NASA braggarts walk it back

No questions, please, we’re scientists.

Just two weeks after a news conference breathlessly announcing a new, arsenic-based bacterial life form, NASA scientists have begun backing down from their “extravagant, textbook-changing claims.” Color us not too damned surprised.

The Philadelphia Inquirer, perhaps feeling burned by having run with a New York Times hook-line-and-sinker story on NASA’s claim, has staff writer Faye Flam take a suitably squinty-eyed look at government-funded scientists Felisa Wolfe-Simon and Ronald Oremland.

When criticism of their work appeared shortly after their presser, neither author deigned to take questions from the press or public about obvious soft spots in their claim. Yesterday, however, Wolfe-Simon released a statement “making a more modest claim.” And speaking at a panel discussion at the American Geophysical Union, Oremland, doing his best Claude Rains imitation, pronounced himself shocked, shocked at the overheated press accounts of their work:
He [Oremland] was baffled when asked why so many reporters used the word thrived to describe the bacteria’s state in concentrated arsenic. 
However, as Faye Flam points out, 
The word can be traced back to Wolfe-Simon at the news conference. “Not only did these microbes cope, but they grew and thrived,” she said, “and that was amazing.”
Baffling indeed.

Faye Flam also did some, uh, actual reporting and came up with a couple of nuggets.
The fact that the microbes can survive in concentrated arsenic is nothing new. In 1997, scientists published a paper in Nature Biotechnology showing they could grow E. coli in even more concentrated arsenic than Wolfe-Simon used . . .
Uh oh . . .
[Other scientists] balked at NASA’s insinuation that until Wolfe- Simon set them straight, they were stuck on the assumption that life elsewhere must use the exact same biochemistry as life here. Not only do biologists assume different chemistries are possible, they’ve already created some alternative forms of DNA - molecules dubbed PNA and TNA for example - that can also carry a genetic code.
Hmmm . . . so what’s left of all the hoopla? Well, NASA isn’t talking.
Members of the team were not available for additional comment Thursday.

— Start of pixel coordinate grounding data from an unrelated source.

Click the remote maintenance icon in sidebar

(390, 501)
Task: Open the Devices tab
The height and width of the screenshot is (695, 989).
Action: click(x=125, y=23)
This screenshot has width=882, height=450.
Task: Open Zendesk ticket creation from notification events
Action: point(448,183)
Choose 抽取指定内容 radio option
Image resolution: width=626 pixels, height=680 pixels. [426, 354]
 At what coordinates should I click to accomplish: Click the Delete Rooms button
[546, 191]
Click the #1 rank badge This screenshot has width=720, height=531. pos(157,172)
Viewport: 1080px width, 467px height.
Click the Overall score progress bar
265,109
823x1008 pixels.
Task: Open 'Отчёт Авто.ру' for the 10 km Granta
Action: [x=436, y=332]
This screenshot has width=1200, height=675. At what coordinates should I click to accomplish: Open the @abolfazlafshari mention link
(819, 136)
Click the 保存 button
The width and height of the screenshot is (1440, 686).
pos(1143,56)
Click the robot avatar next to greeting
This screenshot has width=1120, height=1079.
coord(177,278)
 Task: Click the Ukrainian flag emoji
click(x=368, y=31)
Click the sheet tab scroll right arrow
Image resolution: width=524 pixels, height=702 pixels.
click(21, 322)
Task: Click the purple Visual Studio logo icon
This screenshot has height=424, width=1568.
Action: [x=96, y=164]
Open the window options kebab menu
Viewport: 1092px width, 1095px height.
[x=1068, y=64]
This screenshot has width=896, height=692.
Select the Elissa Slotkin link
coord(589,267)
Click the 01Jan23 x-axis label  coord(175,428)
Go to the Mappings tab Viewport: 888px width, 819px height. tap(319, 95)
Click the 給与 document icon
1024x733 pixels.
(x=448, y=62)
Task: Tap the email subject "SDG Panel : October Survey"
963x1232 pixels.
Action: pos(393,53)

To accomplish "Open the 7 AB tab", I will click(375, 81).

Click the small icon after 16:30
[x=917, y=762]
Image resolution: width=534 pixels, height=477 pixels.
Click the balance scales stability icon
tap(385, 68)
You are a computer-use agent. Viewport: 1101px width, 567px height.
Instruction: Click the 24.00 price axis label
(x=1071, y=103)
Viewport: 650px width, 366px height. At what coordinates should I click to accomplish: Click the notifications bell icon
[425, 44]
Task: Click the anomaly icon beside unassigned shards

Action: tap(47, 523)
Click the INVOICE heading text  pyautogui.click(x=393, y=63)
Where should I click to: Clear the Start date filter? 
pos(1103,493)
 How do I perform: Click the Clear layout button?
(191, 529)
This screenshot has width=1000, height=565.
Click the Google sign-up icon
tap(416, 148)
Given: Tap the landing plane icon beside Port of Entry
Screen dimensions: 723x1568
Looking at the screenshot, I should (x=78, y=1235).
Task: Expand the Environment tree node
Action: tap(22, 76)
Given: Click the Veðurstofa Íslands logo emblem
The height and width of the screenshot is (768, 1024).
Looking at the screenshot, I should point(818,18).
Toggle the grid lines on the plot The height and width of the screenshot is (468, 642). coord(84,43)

A NASA spokesman said it wasn’t part of the agency’s mission to evaluate peer-reviewed findings. “We funded it and by our charter when we have news, we have to release it to the public,” said Dwayne Brown of NASA. “Our role was to tell the public about this finding, and that’s what we did in the news conference.”
Dwayne Brown is a public servant paid with our tax dollars. Feel free to put your questions and comments to him directly.

Finally, more attention should be paid to the quality control at Science magazine which served up this steaming pile of half-baked research. Bloggers (Carl Zimmer) and reporters (Faye Flam) quickly found skeptical researchers willing to critique the paper—how come the editors at Science could not? Or if they did, why didn’t they listen to them?